Shopee’s own lawyers acknowledged that the new undertakings Shopee requested in 2022 did not add anything legally, as Mr Lim had already committed to those obligations when he signed the RCA and ECA.

Mr Lim was defended by lawyers Mr Tham Wei Chern and Ms Charis Wang from Fullerton Law Chambers.

He said he did not want to provide the further undertakings for the non-compete restriction for reasons including that the “trade restraint clause is unreasonable in scope and duration and amounts to an unlawful restraint of trade”.

Justice Kwek said it could hardly be said in the circumstances that Mr Lim was unreasonable in refusing to provide the further undertakings.

Mr Lim has also stated in a sworn statement before the court that he has not breached and will not breach his confidentiality obligations to Shopee.

JUDGE’S DECISION

Explaining why he was dismissing Shopee’s case, Justice Kwek said there were serious doubts about whether the non-competition restriction was valid “because of the lack of a legitimate proprietary interest” and “the reasonableness of the geographical restraint” Shopee was seeking.

Mr Lim did not have any duties or any specific information relating to the markets in those areas, the judge said.

Shopee has also failed to show how there are serious questions to be tried about whether the restriction is valid or breached.

For the non-solicitation restrictions, Shopee had not shown that Mr Lim was about to breach those restrictions.

For the springboard injunction it sought, it similarly did not show there was risk of misuse of the information.

Justice Kwek found that “Shopee has not shown that it has any prospects of success which, in substance and reality, exist”.

“Its prospects are so small that they lack substance and reality,” he said.

The judge added that even if Shopee had raised serious questions that had to be tried, he would not have granted the interim injunction it sought, barring Mr Lim from working at ByteDance.

This was on the “balance of convenience”, that a court should take whichever course appears to carry the lower risk of injustice if that course should ultimately turn out to be wrong.

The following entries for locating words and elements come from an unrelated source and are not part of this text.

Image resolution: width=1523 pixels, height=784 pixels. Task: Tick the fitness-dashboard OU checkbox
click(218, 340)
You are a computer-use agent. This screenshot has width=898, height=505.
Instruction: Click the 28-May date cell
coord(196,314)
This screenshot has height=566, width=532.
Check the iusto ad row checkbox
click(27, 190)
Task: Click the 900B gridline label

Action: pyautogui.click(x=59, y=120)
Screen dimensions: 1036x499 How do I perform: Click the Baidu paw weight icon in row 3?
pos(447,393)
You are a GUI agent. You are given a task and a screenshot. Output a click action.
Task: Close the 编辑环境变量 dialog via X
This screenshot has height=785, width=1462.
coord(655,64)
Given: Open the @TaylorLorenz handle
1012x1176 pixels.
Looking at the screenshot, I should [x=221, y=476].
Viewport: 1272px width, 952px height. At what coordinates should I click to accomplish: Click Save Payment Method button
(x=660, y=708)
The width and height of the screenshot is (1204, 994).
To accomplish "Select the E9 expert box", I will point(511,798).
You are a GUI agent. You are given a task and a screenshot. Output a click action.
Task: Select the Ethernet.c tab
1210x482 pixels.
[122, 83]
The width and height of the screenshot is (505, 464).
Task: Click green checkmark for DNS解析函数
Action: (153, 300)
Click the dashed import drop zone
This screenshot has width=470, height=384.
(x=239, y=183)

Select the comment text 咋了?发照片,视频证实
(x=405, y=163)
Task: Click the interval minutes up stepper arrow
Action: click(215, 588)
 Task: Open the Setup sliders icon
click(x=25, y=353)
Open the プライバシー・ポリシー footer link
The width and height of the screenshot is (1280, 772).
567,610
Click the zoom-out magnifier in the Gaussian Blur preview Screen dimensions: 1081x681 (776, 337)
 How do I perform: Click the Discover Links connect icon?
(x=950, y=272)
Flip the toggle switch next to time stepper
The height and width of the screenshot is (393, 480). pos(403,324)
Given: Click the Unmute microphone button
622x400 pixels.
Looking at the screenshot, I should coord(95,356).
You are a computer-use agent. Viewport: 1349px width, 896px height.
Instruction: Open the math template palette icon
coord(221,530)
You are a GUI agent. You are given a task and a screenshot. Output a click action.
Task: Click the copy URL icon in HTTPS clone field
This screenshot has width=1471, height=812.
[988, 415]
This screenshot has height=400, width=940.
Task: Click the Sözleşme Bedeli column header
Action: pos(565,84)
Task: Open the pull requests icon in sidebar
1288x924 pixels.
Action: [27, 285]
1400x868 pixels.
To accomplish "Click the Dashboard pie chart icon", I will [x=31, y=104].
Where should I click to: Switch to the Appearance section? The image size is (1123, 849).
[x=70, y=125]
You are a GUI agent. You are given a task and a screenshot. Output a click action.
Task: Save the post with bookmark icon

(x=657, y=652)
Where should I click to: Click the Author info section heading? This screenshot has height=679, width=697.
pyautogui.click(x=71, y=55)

“In this case, as set out above, Shopee’s case is very weak. The status quo is that (Mr) Lim has already started work for ByteDance. This would be disturbed if the interim injunction is granted,” said Justice Kwek.

“Given the serious doubts over the possibility of Shopee’s eventual success, in my judgment, it would be in the interests of justice not to disturb that status quo.”

He asked both sides to file submissions on costs.